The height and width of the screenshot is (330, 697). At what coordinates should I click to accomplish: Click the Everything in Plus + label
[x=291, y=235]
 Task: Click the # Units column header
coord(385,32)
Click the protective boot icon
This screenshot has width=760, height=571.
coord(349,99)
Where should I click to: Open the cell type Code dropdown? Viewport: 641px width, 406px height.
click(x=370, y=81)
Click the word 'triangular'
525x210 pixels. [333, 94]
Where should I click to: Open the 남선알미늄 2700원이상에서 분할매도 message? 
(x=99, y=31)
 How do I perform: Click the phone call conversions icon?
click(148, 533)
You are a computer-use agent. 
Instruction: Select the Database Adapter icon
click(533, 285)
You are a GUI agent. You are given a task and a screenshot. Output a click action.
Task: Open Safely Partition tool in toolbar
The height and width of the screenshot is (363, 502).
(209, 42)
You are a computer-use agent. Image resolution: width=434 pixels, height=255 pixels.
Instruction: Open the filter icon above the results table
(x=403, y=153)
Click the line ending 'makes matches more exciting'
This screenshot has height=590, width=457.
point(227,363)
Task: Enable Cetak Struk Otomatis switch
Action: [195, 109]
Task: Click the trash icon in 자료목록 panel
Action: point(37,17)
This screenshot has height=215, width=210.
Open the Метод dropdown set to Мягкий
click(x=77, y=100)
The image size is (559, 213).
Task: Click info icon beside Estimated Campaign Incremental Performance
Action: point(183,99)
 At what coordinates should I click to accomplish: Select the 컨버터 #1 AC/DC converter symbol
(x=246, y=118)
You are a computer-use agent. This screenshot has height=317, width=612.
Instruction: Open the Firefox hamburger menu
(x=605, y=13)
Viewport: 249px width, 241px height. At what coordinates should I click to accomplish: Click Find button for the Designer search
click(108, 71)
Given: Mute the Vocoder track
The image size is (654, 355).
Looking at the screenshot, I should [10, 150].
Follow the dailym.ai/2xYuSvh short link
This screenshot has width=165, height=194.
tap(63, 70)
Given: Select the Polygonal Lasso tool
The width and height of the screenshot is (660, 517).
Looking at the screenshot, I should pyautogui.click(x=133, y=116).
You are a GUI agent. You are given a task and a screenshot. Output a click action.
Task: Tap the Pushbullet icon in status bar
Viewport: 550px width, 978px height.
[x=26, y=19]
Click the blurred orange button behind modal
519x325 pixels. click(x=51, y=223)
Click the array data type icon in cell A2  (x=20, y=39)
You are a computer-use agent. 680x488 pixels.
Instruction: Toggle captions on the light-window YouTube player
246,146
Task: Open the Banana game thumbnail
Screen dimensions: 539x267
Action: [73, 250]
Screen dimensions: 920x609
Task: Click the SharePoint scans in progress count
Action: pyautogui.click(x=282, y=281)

DESCRIPTION OF THE TASK.
Find every line in the records that has the string "computer", then state how many there are and nothing else.

SOLUTION.
4